*What is required*. Copy, without a single change, each line from the one that holds "The height and" to the bottom of the entries below, and drop any pictures.

*Dataset records*.

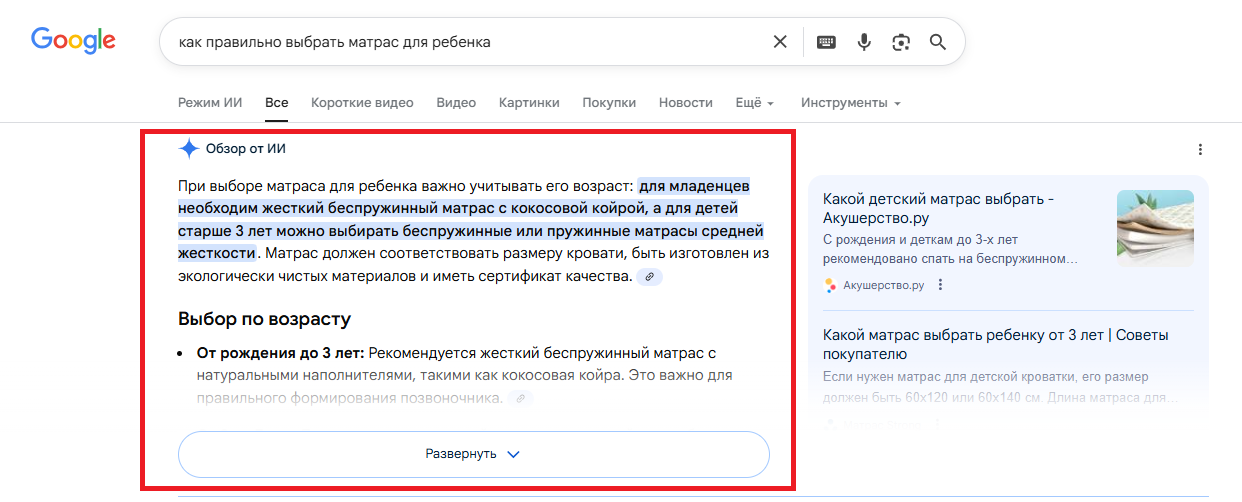Viewport: 1242px width, 502px height.
Task: Open the on-screen keyboard icon
Action: pyautogui.click(x=826, y=42)
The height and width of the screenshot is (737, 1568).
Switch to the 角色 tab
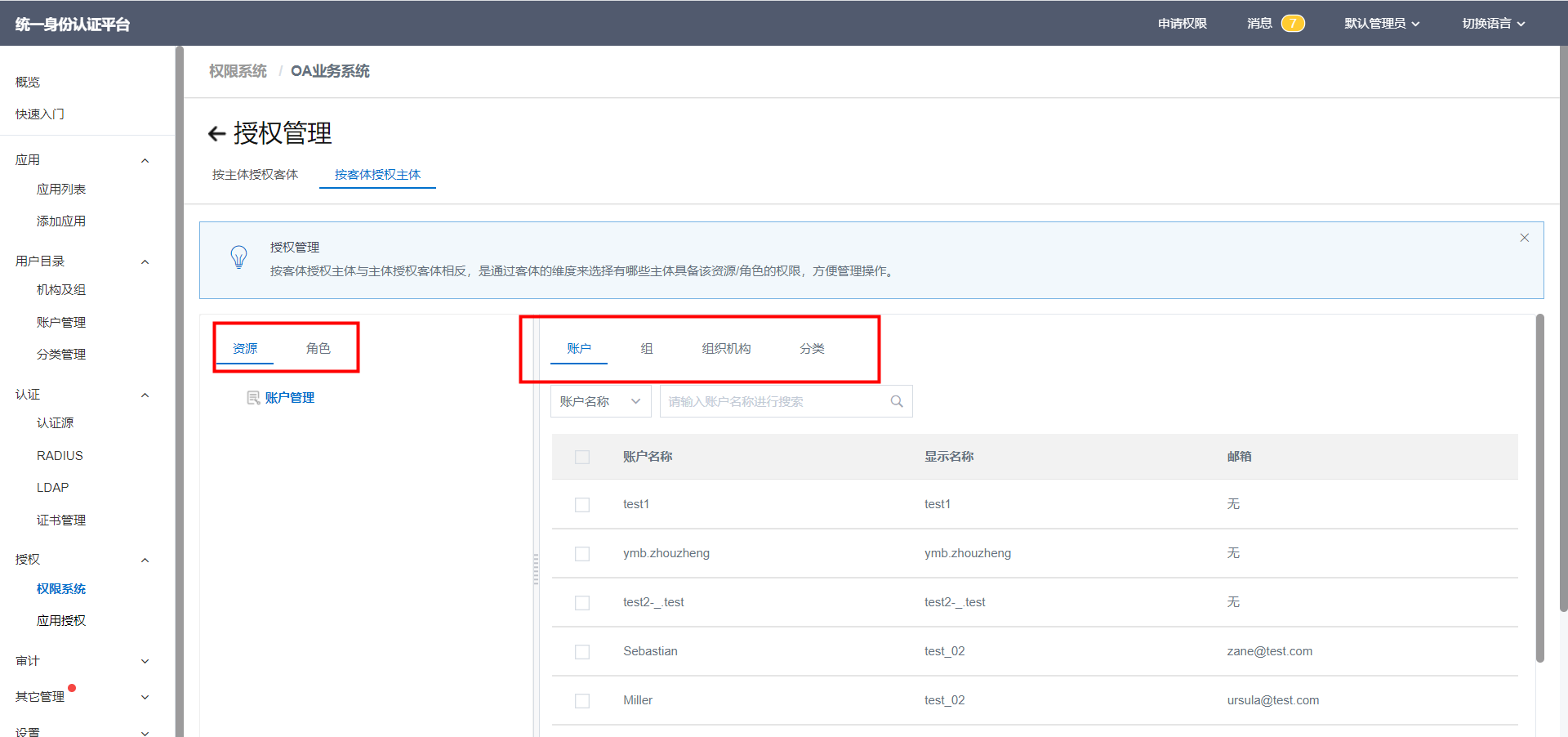click(x=318, y=349)
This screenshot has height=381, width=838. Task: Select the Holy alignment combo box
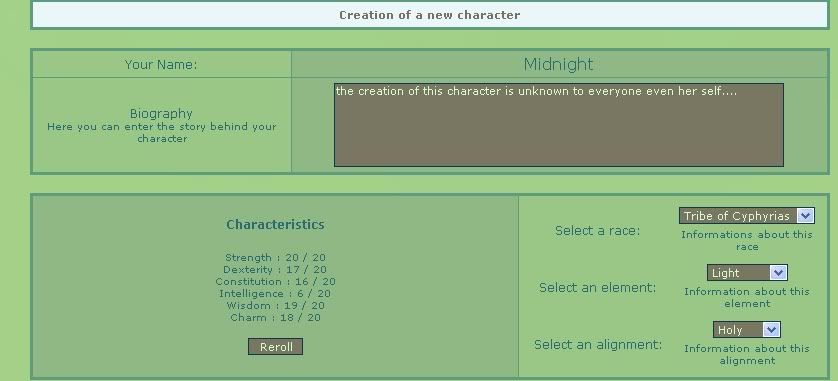[x=747, y=330]
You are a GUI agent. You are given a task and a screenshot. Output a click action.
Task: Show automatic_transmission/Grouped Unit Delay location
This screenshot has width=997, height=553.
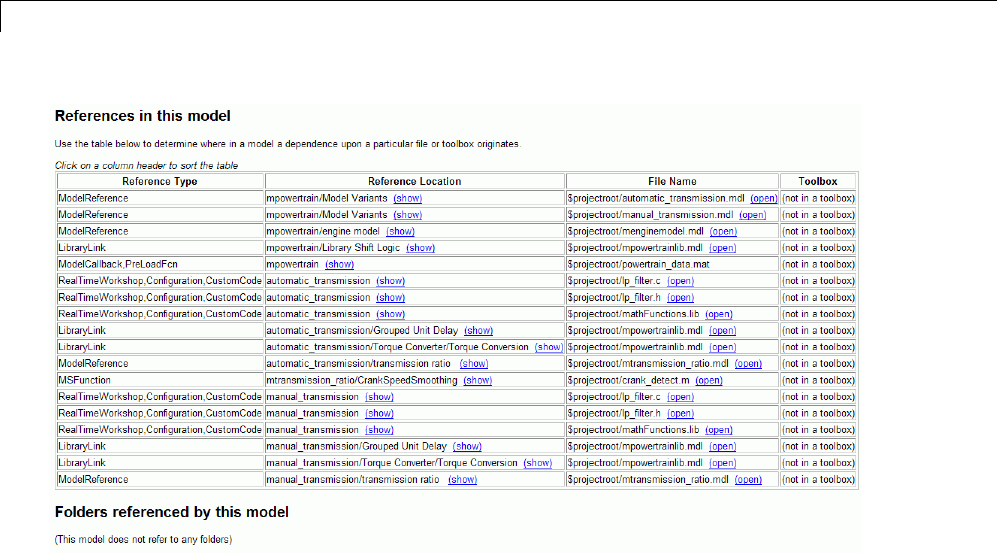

*Exercise answer*.
The height and width of the screenshot is (737, 1568).
Switch to the 角色 tab
click(x=318, y=349)
This screenshot has height=381, width=838. Task: Select the Holy alignment combo box
[x=747, y=330]
You are a GUI agent. You are given a task and a screenshot. Output a click action.
Task: Show automatic_transmission/Grouped Unit Delay location
This screenshot has width=997, height=553.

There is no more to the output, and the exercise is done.